Vitamin B6 is one of the essential nutritional elements for living organisms, including six forms, taking pyridoxal phosphate PLP as a coenzyme form to participate in amino acid and sugar metabolism, heme and neurotransmitter synthesis and other processes. Pyridoxine PN is the main commercial form. Some microorganisms and plants can synthesize vitamin B6 de novo, and animals and humans rely on external sources to supplement vitamin B6. At present, vitamin B6 mainly relies on chemical synthesis. Biomanufacturing has the advantages of mild reaction conditions, less potential safety hazards, and environmental friendliness.
Recently, the protein synthesis cell factory and microbial metabolism research team led by Zhang Dawei, a researcher at the CAS Tianjin Institute of Industrial Biotechnology has made new progress in the microbial synthesis of vitamin B6. The study used Escherichia coli as the chassis cell to reconstruct the de novo vitamin B6 synthesis pathway and redirect the metabolic flow to uncouple cell growth and PN production.
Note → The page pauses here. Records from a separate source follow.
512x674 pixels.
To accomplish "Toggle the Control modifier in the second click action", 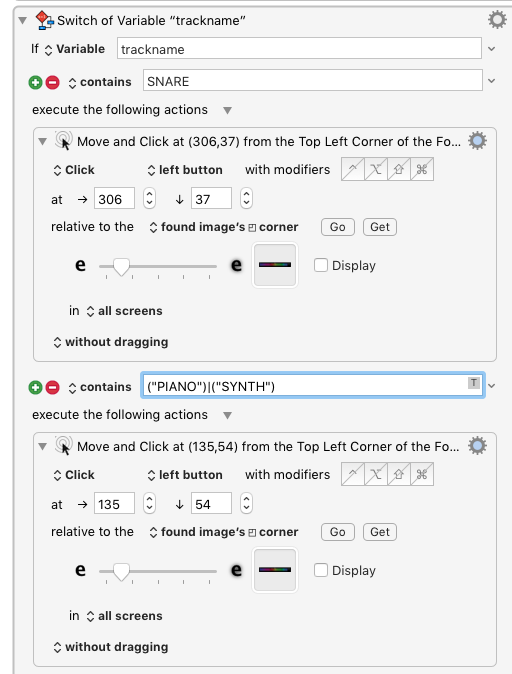I will (x=353, y=474).
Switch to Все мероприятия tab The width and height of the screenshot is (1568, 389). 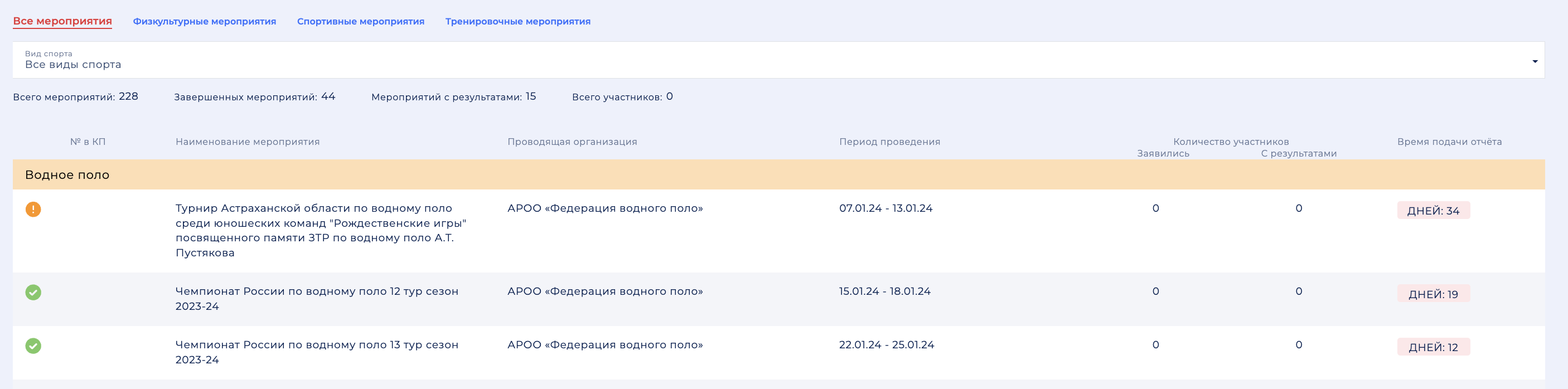tap(62, 21)
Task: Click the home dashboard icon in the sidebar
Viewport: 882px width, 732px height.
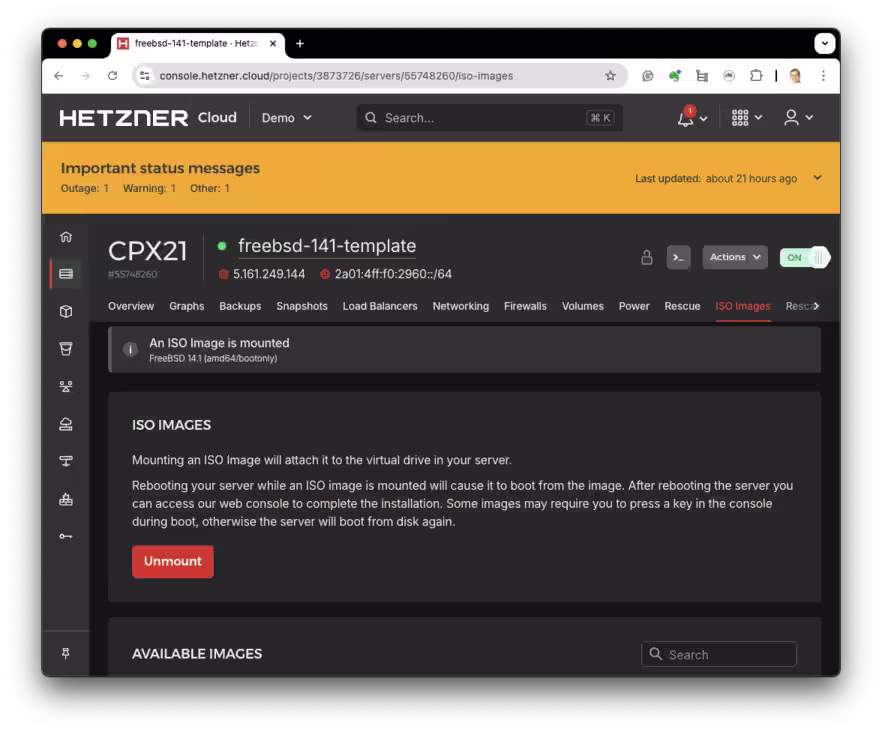Action: (x=66, y=237)
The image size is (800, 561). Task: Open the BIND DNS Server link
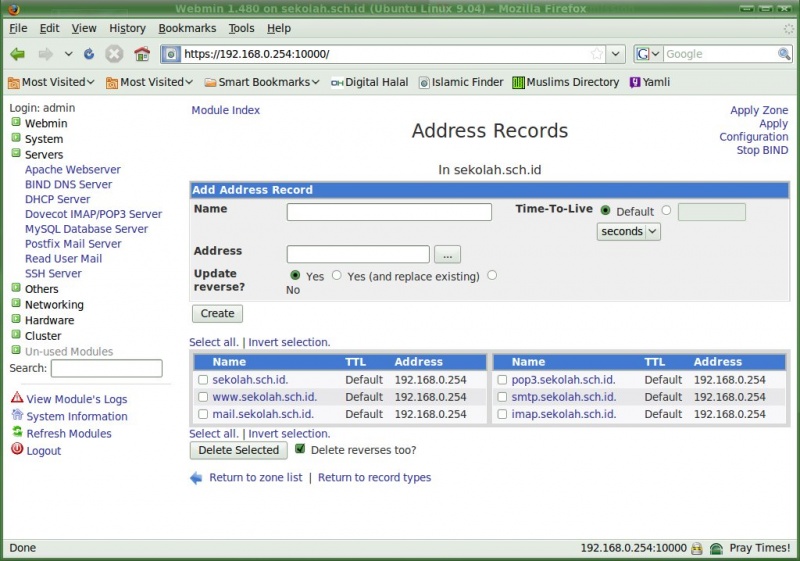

Furthermore, the study used methods such as protein rational design and natural screening to carry out heterologous screening and rational design modification of the initial enzymes Epd and Dxs of the synthetic pathway and the rate-limiting enzymes PdxA and PdxJ, which effectively solved the problem of low catalytic efficiency of synthetases in the reaction process, increased metabolic flux and promoted the rapid turnover of PdxB through overexpression of SerC. In order to reduce effects of the toxic intermediate 4HTP, the synthesis pathway was divided into upstream and downstream push-pull modules. The upstream module and the downstream module were effectively assembled and optimized through modular iterative optimization technology.
After 48-hours in a 5L fermentation tank, the yield of vitamin B6 exceeded the gram level.